** Work to complete **
Convert the rows below into a JSON list of strings, starting at the first row and ending at the line that contains "tap(227, 341)". Use one string per line and leave out blank lines.
---------- Data extract
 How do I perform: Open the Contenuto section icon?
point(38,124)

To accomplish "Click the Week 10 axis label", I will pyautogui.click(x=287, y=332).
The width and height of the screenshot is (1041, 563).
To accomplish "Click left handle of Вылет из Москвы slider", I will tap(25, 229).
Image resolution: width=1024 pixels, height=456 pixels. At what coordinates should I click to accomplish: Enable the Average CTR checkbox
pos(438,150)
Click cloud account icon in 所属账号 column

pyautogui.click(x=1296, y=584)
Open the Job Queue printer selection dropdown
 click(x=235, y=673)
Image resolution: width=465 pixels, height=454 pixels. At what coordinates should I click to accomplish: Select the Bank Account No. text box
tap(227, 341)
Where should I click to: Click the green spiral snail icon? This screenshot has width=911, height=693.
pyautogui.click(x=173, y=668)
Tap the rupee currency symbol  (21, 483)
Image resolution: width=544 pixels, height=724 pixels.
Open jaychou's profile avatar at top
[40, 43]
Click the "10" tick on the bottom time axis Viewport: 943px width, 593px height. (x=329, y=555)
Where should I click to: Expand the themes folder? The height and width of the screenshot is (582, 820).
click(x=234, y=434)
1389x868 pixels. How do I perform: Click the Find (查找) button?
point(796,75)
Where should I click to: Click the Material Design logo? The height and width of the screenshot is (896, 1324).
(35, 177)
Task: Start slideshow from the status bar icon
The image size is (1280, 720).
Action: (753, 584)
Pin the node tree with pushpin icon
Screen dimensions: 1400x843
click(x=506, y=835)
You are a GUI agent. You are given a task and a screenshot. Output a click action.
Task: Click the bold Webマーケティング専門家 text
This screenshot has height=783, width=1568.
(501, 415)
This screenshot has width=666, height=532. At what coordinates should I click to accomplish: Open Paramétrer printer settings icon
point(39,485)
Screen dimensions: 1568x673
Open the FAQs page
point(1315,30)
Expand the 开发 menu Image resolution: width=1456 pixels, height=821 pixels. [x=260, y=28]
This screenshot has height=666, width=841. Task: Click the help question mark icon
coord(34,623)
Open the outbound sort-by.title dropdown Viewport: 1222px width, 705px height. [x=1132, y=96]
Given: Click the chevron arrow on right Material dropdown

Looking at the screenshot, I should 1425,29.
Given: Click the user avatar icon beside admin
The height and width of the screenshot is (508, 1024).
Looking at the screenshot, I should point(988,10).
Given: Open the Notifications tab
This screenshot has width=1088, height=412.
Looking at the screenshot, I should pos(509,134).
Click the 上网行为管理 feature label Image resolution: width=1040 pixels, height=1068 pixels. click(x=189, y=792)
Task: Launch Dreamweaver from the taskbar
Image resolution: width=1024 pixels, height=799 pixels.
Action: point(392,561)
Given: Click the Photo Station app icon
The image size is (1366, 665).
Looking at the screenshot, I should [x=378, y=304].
--------------------
** The output **
[
  " How do I perform: Open the Contenuto section icon?",
  "point(38,124)",
  "To accomplish \"Click the Week 10 axis label\", I will pyautogui.click(x=287, y=332).",
  "The width and height of the screenshot is (1041, 563).",
  "To accomplish \"Click left handle of Вылет из Москвы slider\", I will tap(25, 229).",
  "Image resolution: width=1024 pixels, height=456 pixels. At what coordinates should I click to accomplish: Enable the Average CTR checkbox",
  "pos(438,150)",
  "Click cloud account icon in 所属账号 column",
  "pyautogui.click(x=1296, y=584)",
  "Open the Job Queue printer selection dropdown",
  " click(x=235, y=673)",
  "Image resolution: width=465 pixels, height=454 pixels. At what coordinates should I click to accomplish: Select the Bank Account No. text box",
  "tap(227, 341)"
]